*INSTRUCTIONS TO FOLLOW:* Your output should repeat each record below with no differences.

*Dataset entries:*
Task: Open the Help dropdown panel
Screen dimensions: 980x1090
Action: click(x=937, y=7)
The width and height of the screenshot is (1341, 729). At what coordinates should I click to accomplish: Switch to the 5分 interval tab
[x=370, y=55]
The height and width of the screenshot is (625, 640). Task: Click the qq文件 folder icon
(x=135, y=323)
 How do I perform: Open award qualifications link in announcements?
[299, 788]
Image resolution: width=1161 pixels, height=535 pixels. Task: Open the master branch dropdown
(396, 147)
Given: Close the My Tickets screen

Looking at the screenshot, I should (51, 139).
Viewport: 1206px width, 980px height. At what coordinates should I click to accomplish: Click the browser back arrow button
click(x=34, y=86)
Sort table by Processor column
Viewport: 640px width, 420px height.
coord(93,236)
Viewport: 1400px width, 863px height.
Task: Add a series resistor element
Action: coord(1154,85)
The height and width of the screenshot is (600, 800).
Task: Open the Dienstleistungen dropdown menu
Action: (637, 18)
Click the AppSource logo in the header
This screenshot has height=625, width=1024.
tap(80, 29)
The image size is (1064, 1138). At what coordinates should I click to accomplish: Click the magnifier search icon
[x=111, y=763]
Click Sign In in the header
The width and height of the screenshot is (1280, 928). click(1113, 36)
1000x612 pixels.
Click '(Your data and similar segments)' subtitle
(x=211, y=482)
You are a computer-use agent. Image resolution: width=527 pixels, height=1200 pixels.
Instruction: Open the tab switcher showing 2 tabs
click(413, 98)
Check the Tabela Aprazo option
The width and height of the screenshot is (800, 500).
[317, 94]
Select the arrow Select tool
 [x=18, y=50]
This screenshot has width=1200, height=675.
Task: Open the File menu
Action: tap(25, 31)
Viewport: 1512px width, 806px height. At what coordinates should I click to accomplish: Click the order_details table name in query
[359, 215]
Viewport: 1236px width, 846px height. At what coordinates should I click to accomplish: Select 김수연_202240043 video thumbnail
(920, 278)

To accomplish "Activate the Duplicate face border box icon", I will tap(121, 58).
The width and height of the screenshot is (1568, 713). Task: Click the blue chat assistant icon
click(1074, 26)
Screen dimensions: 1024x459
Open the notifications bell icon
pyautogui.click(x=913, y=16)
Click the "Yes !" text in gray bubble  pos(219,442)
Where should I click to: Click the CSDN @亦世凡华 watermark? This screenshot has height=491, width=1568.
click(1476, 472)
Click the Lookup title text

*SOLUTION:*
Task: Open the Help dropdown panel
Screen dimensions: 980x1090
Action: click(x=937, y=7)
The width and height of the screenshot is (1341, 729). At what coordinates should I click to accomplish: Switch to the 5分 interval tab
[x=370, y=55]
The height and width of the screenshot is (625, 640). Task: Click the qq文件 folder icon
(x=135, y=323)
 How do I perform: Open award qualifications link in announcements?
[299, 788]
Image resolution: width=1161 pixels, height=535 pixels. Task: Open the master branch dropdown
(396, 147)
Given: Close the My Tickets screen

Looking at the screenshot, I should (51, 139).
Viewport: 1206px width, 980px height. At what coordinates should I click to accomplish: Click the browser back arrow button
click(x=34, y=86)
Sort table by Processor column
Viewport: 640px width, 420px height.
coord(93,236)
Viewport: 1400px width, 863px height.
Task: Add a series resistor element
Action: coord(1154,85)
The height and width of the screenshot is (600, 800).
Task: Open the Dienstleistungen dropdown menu
Action: (637, 18)
Click the AppSource logo in the header
This screenshot has height=625, width=1024.
tap(80, 29)
The image size is (1064, 1138). At what coordinates should I click to accomplish: Click the magnifier search icon
[x=111, y=763]
Click Sign In in the header
The width and height of the screenshot is (1280, 928). click(1113, 36)
1000x612 pixels.
Click '(Your data and similar segments)' subtitle
(x=211, y=482)
You are a computer-use agent. Image resolution: width=527 pixels, height=1200 pixels.
Instruction: Open the tab switcher showing 2 tabs
click(413, 98)
Check the Tabela Aprazo option
The width and height of the screenshot is (800, 500).
[317, 94]
Select the arrow Select tool
 [x=18, y=50]
This screenshot has width=1200, height=675.
Task: Open the File menu
Action: tap(25, 31)
Viewport: 1512px width, 806px height. At what coordinates should I click to accomplish: Click the order_details table name in query
[359, 215]
Viewport: 1236px width, 846px height. At what coordinates should I click to accomplish: Select 김수연_202240043 video thumbnail
(920, 278)

To accomplish "Activate the Duplicate face border box icon", I will tap(121, 58).
The width and height of the screenshot is (1568, 713). Task: Click the blue chat assistant icon
click(1074, 26)
Screen dimensions: 1024x459
Open the notifications bell icon
pyautogui.click(x=913, y=16)
Click the "Yes !" text in gray bubble  pos(219,442)
Where should I click to: Click the CSDN @亦世凡华 watermark? This screenshot has height=491, width=1568.
click(1476, 472)
Click the Lookup title text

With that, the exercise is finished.